The partnership is significant for Verve, a biotech co-founded by cardiologist and geneticist Sek Kathiresan that aims to develop a treatment that can prevent heart attacks for life. Verve raised $267 million in one of the larger biotech initial public offerings last year, and has since become the first company to test “base” editing — a more precise form of CRISPR gene editing — in a human clinical trial.

Verve shares closed Tuesday at just under $36 apiece, making it the top-performing biotech company to go public in 2021 and one of the few still trading above its debut price, according to data compiled by BioPharma Dive. (Shares fell by double digits in after-hours trading, though, as Verve simultaneously announced a $200 million stock offering.)

The deal expand’s Verve’s portfolio into a new area, liver diseases, while adding to Vertex’s growing ambitions in genetic medicine.

Best known for four successful cystic fibrosis medicines, Vertex has identified gene editing as a way to branch out its research. The company’s most advanced prospect is a treatment for sickle cell disease and beta thalassemia that’s being co-developed with CRISPR Therapeutics.
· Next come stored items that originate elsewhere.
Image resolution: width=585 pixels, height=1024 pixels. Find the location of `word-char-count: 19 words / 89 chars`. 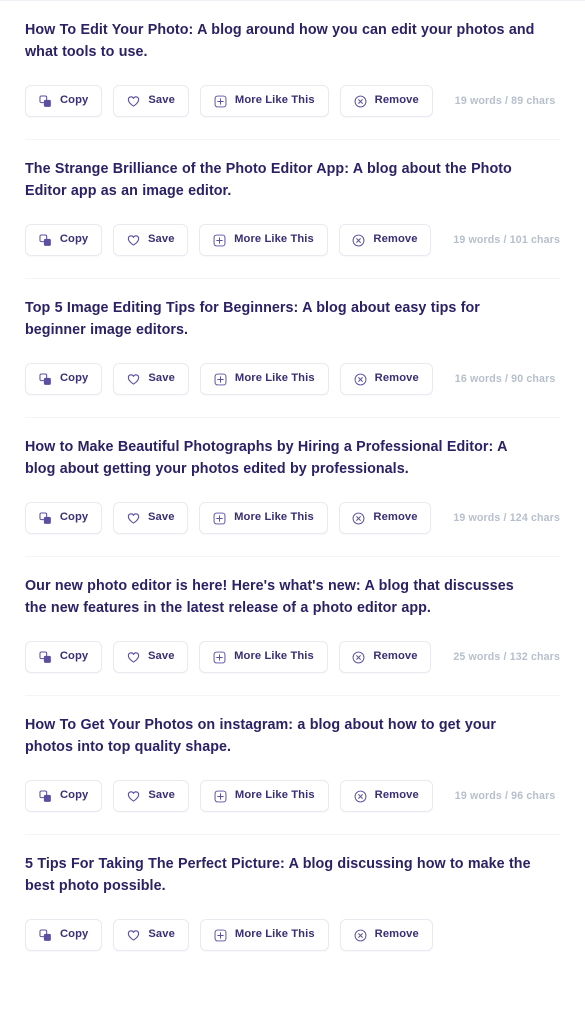

word-char-count: 19 words / 89 chars is located at coordinates (505, 101).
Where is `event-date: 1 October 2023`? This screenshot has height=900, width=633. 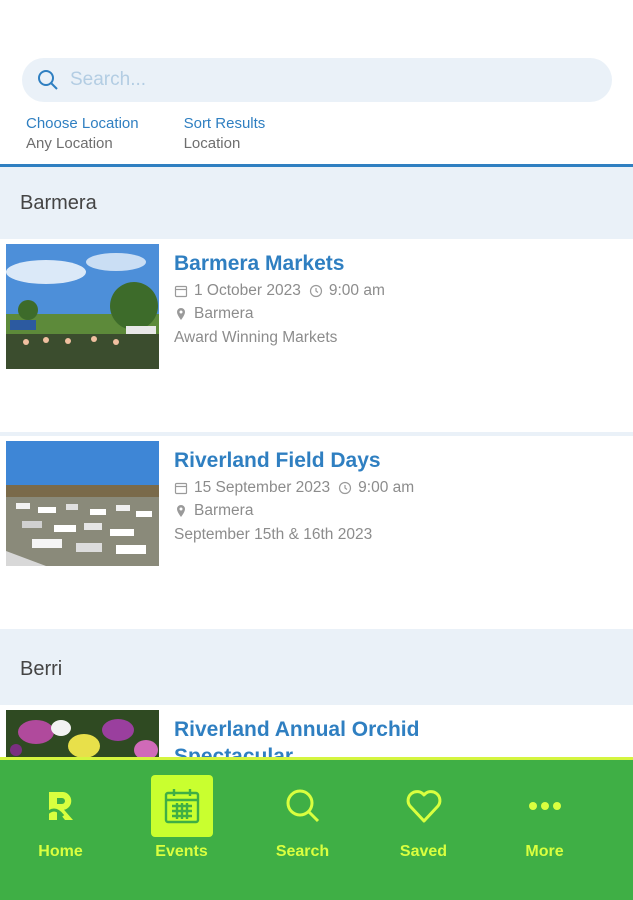 event-date: 1 October 2023 is located at coordinates (248, 290).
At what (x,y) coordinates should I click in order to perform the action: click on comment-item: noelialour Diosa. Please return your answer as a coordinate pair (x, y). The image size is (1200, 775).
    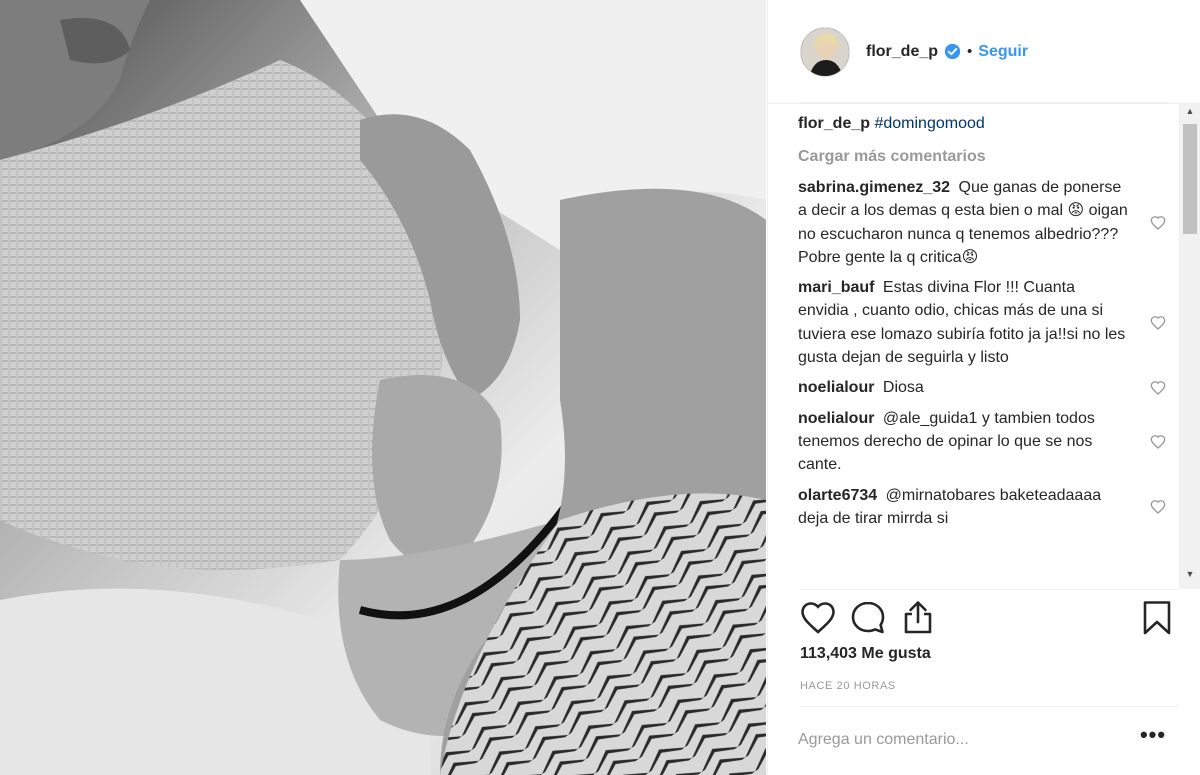
    Looking at the image, I should click on (983, 388).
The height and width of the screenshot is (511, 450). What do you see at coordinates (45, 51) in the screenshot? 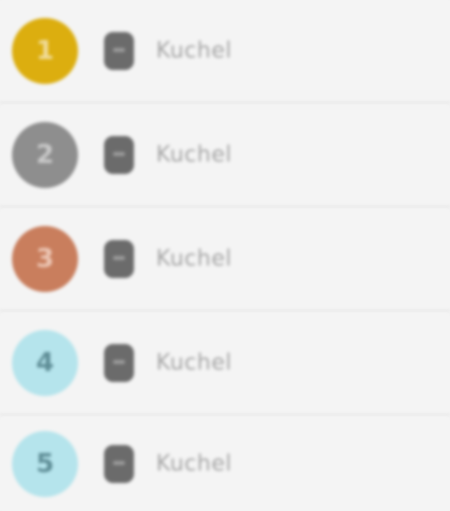
I see `rank-badge: 1` at bounding box center [45, 51].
Vertex has invested in other areas in recent years, too, acquiring two biotechs making cell therapies for diabetes and another working on a gene editing treatment for Duchenne muscular dystrophy.

However, much of that work is focused on gene editing treatments that are built outside of the body. Verve’s drug candidates are designed to edit genes while inside the body, an approach also being pursued by Intellia Therapeutics and Editas Medicine, among a few others.

Vertex and Verve’s alliance builds on the long relationship between Kathiresan and Vertex R&D chief David Altshuler. Kathiresan worked for Altshuler at the Broad Institute of MIT and Harvard for nearly a decade while studying the genetic underpinnings of heart disease

“We are impressed by the progress Verve has made and look forward to combining the expertise in gene editing and drug development of our two companies to serve more patients in need,” Altshuler said in a statement.